The records:

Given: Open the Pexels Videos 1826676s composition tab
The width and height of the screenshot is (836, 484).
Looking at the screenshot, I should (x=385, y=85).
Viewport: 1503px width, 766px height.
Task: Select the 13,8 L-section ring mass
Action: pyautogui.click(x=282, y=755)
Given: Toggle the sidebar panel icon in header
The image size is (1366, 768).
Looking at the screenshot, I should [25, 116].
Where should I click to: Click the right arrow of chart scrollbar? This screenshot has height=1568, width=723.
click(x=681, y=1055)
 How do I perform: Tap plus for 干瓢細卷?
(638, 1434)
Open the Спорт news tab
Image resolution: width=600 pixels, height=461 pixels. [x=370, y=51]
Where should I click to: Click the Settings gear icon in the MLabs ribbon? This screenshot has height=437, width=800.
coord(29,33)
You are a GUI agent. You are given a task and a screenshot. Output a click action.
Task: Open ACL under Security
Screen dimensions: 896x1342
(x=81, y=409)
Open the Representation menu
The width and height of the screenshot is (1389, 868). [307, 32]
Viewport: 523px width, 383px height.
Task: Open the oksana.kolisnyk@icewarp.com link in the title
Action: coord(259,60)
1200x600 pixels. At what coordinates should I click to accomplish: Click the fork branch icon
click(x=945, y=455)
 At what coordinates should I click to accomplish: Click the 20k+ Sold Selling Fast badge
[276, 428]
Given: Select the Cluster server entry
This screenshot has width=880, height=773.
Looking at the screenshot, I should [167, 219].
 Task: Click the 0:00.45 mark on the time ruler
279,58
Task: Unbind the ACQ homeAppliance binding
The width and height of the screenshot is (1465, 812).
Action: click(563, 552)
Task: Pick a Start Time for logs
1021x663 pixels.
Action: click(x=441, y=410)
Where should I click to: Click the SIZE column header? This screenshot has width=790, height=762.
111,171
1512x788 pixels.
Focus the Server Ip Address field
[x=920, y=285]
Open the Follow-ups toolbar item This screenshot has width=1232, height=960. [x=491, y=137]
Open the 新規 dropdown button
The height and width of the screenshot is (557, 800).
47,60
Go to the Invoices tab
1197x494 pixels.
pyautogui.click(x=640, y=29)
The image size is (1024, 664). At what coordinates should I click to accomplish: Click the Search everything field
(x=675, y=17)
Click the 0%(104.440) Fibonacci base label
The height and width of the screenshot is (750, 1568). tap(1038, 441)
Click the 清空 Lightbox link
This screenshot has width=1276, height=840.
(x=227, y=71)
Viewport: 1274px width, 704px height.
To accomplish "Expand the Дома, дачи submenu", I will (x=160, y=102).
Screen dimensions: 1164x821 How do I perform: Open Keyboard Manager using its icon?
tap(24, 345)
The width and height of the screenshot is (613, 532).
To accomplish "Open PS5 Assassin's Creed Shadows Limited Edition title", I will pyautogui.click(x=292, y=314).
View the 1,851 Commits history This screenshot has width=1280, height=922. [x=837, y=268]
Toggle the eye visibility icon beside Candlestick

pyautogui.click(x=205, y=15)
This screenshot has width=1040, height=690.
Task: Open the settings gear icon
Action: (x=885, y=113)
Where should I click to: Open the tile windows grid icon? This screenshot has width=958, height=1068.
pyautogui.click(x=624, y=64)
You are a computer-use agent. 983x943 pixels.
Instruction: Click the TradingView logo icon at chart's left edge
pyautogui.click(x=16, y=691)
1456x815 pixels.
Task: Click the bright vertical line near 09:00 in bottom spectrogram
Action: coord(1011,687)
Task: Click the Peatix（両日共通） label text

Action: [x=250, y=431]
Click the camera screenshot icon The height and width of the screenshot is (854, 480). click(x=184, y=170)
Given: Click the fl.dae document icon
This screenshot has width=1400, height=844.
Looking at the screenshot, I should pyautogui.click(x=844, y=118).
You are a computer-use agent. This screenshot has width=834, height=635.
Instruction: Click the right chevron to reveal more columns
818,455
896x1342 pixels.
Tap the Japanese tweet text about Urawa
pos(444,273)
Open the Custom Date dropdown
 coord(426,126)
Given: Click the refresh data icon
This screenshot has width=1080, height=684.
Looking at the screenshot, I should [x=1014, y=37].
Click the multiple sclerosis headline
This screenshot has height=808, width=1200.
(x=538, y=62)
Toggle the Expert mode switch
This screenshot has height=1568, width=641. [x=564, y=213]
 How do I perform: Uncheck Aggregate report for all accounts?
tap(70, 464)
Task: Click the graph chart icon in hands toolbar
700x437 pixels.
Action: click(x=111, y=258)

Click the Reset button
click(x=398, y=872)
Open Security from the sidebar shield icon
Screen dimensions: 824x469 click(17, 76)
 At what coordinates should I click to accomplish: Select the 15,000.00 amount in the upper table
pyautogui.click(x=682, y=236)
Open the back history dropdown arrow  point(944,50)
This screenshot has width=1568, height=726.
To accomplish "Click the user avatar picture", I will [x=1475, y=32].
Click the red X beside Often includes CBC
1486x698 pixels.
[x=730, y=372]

Task: Each entry is to be returned in full, character for character.

Task answer:
Given: Open the Pexels Videos 1826676s composition tab
The width and height of the screenshot is (836, 484).
Looking at the screenshot, I should (x=385, y=85).
Viewport: 1503px width, 766px height.
Task: Select the 13,8 L-section ring mass
Action: pyautogui.click(x=282, y=755)
Given: Toggle the sidebar panel icon in header
The image size is (1366, 768).
Looking at the screenshot, I should [25, 116].
Where should I click to: Click the right arrow of chart scrollbar? This screenshot has height=1568, width=723.
click(x=681, y=1055)
 How do I perform: Tap plus for 干瓢細卷?
(638, 1434)
Open the Спорт news tab
Image resolution: width=600 pixels, height=461 pixels. [x=370, y=51]
Where should I click to: Click the Settings gear icon in the MLabs ribbon? This screenshot has height=437, width=800.
coord(29,33)
You are a GUI agent. You are given a task and a screenshot. Output a click action.
Task: Open ACL under Security
Screen dimensions: 896x1342
(x=81, y=409)
Open the Representation menu
The width and height of the screenshot is (1389, 868). [307, 32]
Viewport: 523px width, 383px height.
Task: Open the oksana.kolisnyk@icewarp.com link in the title
Action: coord(259,60)
1200x600 pixels. At what coordinates should I click to accomplish: Click the fork branch icon
click(x=945, y=455)
 At what coordinates should I click to accomplish: Click the 20k+ Sold Selling Fast badge
[276, 428]
Given: Select the Cluster server entry
This screenshot has width=880, height=773.
Looking at the screenshot, I should [167, 219].
 Task: Click the 0:00.45 mark on the time ruler
279,58
Task: Unbind the ACQ homeAppliance binding
The width and height of the screenshot is (1465, 812).
Action: click(563, 552)
Task: Pick a Start Time for logs
1021x663 pixels.
Action: click(x=441, y=410)
Where should I click to: Click the SIZE column header? This screenshot has width=790, height=762.
111,171
1512x788 pixels.
Focus the Server Ip Address field
[x=920, y=285]
Open the Follow-ups toolbar item This screenshot has width=1232, height=960. [x=491, y=137]
Open the 新規 dropdown button
The height and width of the screenshot is (557, 800).
47,60
Go to the Invoices tab
1197x494 pixels.
pyautogui.click(x=640, y=29)
The image size is (1024, 664). At what coordinates should I click to accomplish: Click the Search everything field
(x=675, y=17)
Click the 0%(104.440) Fibonacci base label
The height and width of the screenshot is (750, 1568). tap(1038, 441)
Click the 清空 Lightbox link
This screenshot has width=1276, height=840.
(x=227, y=71)
Viewport: 1274px width, 704px height.
To accomplish "Expand the Дома, дачи submenu", I will (x=160, y=102).
Screen dimensions: 1164x821 How do I perform: Open Keyboard Manager using its icon?
tap(24, 345)
The width and height of the screenshot is (613, 532).
To accomplish "Open PS5 Assassin's Creed Shadows Limited Edition title", I will pyautogui.click(x=292, y=314).
View the 1,851 Commits history This screenshot has width=1280, height=922. [x=837, y=268]
Toggle the eye visibility icon beside Candlestick

pyautogui.click(x=205, y=15)
This screenshot has width=1040, height=690.
Task: Open the settings gear icon
Action: (x=885, y=113)
Where should I click to: Open the tile windows grid icon? This screenshot has width=958, height=1068.
pyautogui.click(x=624, y=64)
You are a computer-use agent. 983x943 pixels.
Instruction: Click the TradingView logo icon at chart's left edge
pyautogui.click(x=16, y=691)
1456x815 pixels.
Task: Click the bright vertical line near 09:00 in bottom spectrogram
Action: coord(1011,687)
Task: Click the Peatix（両日共通） label text

Action: [x=250, y=431]
Click the camera screenshot icon The height and width of the screenshot is (854, 480). click(x=184, y=170)
Given: Click the fl.dae document icon
This screenshot has width=1400, height=844.
Looking at the screenshot, I should pyautogui.click(x=844, y=118).
You are a computer-use agent. This screenshot has width=834, height=635.
Instruction: Click the right chevron to reveal more columns
818,455
896x1342 pixels.
Tap the Japanese tweet text about Urawa
pos(444,273)
Open the Custom Date dropdown
 coord(426,126)
Given: Click the refresh data icon
This screenshot has width=1080, height=684.
Looking at the screenshot, I should [x=1014, y=37].
Click the multiple sclerosis headline
This screenshot has height=808, width=1200.
(x=538, y=62)
Toggle the Expert mode switch
This screenshot has height=1568, width=641. [x=564, y=213]
 How do I perform: Uncheck Aggregate report for all accounts?
tap(70, 464)
Task: Click the graph chart icon in hands toolbar
700x437 pixels.
Action: click(x=111, y=258)

Click the Reset button
click(x=398, y=872)
Open Security from the sidebar shield icon
Screen dimensions: 824x469 click(17, 76)
 At what coordinates should I click to accomplish: Select the 15,000.00 amount in the upper table
pyautogui.click(x=682, y=236)
Open the back history dropdown arrow  point(944,50)
This screenshot has width=1568, height=726.
To accomplish "Click the user avatar picture", I will [x=1475, y=32].
Click the red X beside Often includes CBC
1486x698 pixels.
[x=730, y=372]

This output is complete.